Amy Poehler supports the millennial mantra: “Rosé all day.”
“I think it’s great!” Poehler tells The Post. “These young people can rebound really fast, so let’s kick it up a notch … Make it rosé all week.”
Her thoughts on boxed wine? Oh, totally classy now. “Things that used to be lame got cool, and things that used to be cool are now lame.”
And is it OK to buy a random cab sauv just because you like the label? “100 percent.”
If Poehler sounds like a particularly unpretentious sommelier, there are reasons why: The “Saturday Night Live” alum and improv queen recently opened a bottle shop in Park Slope — then directed and starred in a vino-fueled friend-flick, “Wine Country,” out Friday on Netflix.
Although wine is the center of both enterprises, friendship is just as much the common denominator, says Poehler.
The comedy, which centers around a 50th birthday weekend in Napa, Calif., is based on a real-life trip she took with her gal pals and the movie’s co-stars Maya Rudolph, Tina Fey, Ana Gasteyer, Paula Pell and Rachel Dratch, and co-writer Emily Spivey.
Poehler’s actual friend-cation with her former “SNL” buds gave the 47-year-old plenty of material for the movie.
“Real stuff happened!

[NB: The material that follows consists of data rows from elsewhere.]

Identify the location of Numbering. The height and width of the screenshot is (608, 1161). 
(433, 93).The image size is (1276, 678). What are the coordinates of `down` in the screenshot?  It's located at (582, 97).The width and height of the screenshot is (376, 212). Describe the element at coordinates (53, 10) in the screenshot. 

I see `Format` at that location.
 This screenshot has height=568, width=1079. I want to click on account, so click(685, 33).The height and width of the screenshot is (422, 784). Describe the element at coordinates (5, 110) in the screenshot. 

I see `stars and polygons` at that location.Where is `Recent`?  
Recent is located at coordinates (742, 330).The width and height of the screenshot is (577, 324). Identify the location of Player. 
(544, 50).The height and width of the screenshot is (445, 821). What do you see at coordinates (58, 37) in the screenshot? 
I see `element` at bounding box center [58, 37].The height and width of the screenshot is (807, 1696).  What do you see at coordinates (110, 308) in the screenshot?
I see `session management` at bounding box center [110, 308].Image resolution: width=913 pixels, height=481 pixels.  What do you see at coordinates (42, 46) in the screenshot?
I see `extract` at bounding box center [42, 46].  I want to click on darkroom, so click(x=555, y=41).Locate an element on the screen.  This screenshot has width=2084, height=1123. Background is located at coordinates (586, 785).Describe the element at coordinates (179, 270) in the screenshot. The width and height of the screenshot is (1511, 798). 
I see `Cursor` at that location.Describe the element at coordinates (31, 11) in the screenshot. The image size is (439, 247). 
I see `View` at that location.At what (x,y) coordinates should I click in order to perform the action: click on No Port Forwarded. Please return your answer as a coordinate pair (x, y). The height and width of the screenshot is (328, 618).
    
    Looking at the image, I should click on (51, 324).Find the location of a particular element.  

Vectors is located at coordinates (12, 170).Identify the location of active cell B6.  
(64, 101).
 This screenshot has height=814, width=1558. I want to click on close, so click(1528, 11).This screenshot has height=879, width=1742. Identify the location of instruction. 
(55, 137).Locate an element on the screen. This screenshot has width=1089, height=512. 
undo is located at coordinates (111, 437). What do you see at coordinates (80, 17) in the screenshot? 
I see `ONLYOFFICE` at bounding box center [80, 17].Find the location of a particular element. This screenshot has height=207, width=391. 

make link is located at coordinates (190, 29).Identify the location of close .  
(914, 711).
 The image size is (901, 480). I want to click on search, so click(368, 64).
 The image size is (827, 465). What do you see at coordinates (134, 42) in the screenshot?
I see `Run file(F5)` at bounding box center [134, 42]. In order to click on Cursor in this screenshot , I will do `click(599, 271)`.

Maya didn’t get bit by a snake,” she says of a slapstick moment in “Wine Country.” “But she did get bit by a black widow [spider] … we think.”
And, as in the movie, there was definitely a drunken, dramatic friend proposal.
“Always,” says Poehler. “We propose to each other furiously and constantly.”
The movie is maybe the unsnobbiest wine flick ever, which Poehler says is by design.
“There are a lot of films that celebrate the making of wine or the way it tastes,” she says. But here, the vineyard setting lends pretty views and encourages bonding. “There’s so many times in the movie where we don’t want to be told what we’re drinking. We’ll just shut down sommeliers completely.”
Returning to Napa and exploring wineries between filming was a good excuse to indulge in an old interest from her pre-fame days, when she waited tables in Chicago between improv performances.
“We would have these wine tastings before our shift, or we’d be allowed to take a sip from a bottle of wine if it wasn’t finished and it was expensive,” she says.
When the improv and sketch comedy group she co-founded, the Upright Citizens Brigade, relocated to New York City in 1996, she retained her love for vino.
She also picked up her favorite hangover cure.
“I used to love to go to the Pizzeria Uno — there used to be one in the West Village — get a pizza, and get my magazines and sit there and drink a giant Diet Coke and eat a pizza. Doesn’t that sound great?”
Seventeen Emmy nods later for projects like “Saturday Night Live” and “Parks and Recreation,” the mom of two doesn’t have much time for hangovers (“[I] gotta get up early,” she says).
And although the former West Village resident lives mostly in Los Angeles, she’s been spending a lot of time in Park Slope, where she opened Zula Wine and Spirits with her longtime friends Amy Miles and Mike Robertson.
“One can’t argue [with] the taste of Brooklynites — they really have it down,” she says. “What’s kinda cool, too, is that a lot of people are just coming in to find something that will get them through bath and bedtime.”
Between the shop and movie, it’s clear that good things happen when Poehler is surrounded by the people she likes — which is exactly what she wants these days.
“I’ve already planned with most of my friends that we’ll all just live somewhere close together,” she says. “We’ll start a commune.”